Yeşim Demirel

Personal information
- Date of birth: April 19, 1990 (age 36)
- Place of birth: Sinsheim, Baden-Württemberg, Germany
- Height: 1.64 m (5 ft 5 in)
- Position: Forward

Senior career*
- Years: Team / Apps / (Gls)
- 2009–2011: TSG Hoffenheim Women / 12 / (4)
- 2011–2013: 1. FFC 08 Niederkirchen / 31 / (1)
- 2013–?: Karlsruher SC

International career
- 2011–2017: Turkey / 12 / (0)

= Yeşim Demirel =

Turkish-German footballer (born 1990)

Yeşim Demirel (born April 19, 1990) is a former footballer who played as a forward. Born in Germany, she made 12 appearances for the Turkey national team since 2011.

==Club career==
Demirel started playing football for TSG Hoffenheim Women in the 2009–10 season. After two seasons, she transferred to 1. FFC 08 Niederkirchen.

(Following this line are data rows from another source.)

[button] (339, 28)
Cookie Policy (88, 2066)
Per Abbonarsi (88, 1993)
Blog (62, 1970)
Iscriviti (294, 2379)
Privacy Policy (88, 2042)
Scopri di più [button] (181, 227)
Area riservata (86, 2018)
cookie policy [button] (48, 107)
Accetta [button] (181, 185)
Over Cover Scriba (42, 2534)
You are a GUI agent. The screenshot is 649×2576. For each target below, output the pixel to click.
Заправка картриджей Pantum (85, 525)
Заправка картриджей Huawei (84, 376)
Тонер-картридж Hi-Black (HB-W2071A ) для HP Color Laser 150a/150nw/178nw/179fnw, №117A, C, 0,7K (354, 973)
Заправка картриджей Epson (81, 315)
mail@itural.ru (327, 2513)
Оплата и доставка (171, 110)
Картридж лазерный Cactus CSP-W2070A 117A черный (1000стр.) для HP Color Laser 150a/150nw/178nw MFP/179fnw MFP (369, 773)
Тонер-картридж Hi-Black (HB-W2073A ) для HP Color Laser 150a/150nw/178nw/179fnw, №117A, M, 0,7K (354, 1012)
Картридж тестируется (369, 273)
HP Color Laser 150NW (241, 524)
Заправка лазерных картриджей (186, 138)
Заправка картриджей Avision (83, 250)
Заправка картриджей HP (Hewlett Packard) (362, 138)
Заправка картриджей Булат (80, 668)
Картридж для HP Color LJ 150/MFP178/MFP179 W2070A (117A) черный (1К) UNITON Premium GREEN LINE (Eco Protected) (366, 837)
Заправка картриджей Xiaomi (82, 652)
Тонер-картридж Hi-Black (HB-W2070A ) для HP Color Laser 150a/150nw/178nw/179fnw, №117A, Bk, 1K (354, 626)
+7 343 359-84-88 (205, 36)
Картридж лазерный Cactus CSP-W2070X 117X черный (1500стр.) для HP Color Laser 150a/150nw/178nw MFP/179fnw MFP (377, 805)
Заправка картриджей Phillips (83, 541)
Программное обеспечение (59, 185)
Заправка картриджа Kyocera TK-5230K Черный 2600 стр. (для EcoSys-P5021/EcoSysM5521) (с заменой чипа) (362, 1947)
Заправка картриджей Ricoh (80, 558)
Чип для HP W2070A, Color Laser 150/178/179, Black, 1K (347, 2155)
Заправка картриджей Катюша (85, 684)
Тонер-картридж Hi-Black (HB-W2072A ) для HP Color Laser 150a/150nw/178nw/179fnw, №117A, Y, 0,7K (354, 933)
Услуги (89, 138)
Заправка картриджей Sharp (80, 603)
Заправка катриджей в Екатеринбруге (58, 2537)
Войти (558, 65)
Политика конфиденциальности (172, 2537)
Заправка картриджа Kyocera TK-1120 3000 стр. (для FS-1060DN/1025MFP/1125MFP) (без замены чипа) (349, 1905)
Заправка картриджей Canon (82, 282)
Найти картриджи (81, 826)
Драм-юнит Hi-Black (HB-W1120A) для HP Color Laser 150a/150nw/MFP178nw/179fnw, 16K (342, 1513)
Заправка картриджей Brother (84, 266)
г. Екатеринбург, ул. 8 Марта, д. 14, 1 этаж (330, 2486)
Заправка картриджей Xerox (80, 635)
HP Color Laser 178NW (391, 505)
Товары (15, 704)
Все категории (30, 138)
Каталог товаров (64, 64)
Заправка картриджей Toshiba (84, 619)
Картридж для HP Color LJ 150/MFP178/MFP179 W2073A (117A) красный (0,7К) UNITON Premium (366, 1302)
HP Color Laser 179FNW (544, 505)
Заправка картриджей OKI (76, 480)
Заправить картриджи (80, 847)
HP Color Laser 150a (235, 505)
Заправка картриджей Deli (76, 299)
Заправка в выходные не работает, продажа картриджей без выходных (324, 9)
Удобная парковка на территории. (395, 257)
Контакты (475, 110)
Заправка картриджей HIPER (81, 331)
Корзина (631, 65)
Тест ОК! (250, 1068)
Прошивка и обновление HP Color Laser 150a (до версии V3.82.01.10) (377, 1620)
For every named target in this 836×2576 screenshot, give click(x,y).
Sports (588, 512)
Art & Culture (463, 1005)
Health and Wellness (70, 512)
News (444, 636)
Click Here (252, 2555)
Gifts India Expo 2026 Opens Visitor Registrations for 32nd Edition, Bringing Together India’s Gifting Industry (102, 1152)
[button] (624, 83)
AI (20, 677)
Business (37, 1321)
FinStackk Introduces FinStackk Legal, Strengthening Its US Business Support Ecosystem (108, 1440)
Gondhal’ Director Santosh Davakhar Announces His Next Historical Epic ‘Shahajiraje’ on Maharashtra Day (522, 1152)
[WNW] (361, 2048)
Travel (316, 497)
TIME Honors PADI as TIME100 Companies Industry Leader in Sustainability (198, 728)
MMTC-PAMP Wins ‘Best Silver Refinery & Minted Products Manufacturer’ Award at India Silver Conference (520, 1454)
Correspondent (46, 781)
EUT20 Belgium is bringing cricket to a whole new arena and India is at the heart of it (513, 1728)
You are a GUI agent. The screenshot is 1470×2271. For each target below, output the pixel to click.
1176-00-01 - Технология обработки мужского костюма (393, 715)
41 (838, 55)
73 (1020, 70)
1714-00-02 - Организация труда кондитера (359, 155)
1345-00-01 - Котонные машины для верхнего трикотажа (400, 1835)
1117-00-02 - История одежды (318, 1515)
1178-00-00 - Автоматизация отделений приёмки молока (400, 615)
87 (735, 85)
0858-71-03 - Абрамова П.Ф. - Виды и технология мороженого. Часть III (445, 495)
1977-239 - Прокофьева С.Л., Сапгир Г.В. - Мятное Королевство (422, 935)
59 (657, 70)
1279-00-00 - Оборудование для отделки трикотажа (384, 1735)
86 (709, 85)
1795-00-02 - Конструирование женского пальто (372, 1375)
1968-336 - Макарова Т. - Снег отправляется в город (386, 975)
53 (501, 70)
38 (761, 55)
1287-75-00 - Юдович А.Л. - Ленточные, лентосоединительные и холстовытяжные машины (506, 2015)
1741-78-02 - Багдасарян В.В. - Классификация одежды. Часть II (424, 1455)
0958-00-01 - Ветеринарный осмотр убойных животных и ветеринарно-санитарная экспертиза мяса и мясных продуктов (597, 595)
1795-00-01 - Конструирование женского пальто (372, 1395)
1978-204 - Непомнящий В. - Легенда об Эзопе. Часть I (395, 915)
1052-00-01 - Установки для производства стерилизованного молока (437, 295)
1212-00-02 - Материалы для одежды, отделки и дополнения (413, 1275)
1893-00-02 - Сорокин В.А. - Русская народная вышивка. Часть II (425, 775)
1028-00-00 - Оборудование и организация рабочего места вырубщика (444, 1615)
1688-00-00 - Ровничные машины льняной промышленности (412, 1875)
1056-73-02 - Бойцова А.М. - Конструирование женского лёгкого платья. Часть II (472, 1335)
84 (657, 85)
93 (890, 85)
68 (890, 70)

In the 2013–14 season, Demirel joined the women's team of Karlsruher SC.

==International career==
Demirel was called up for the Turkey national team debuting in the friendly match against the Greek women on April 27, 2011. She played in the UEFA Women's Euro 2013 qualifying – Group 2 matches for Turkey.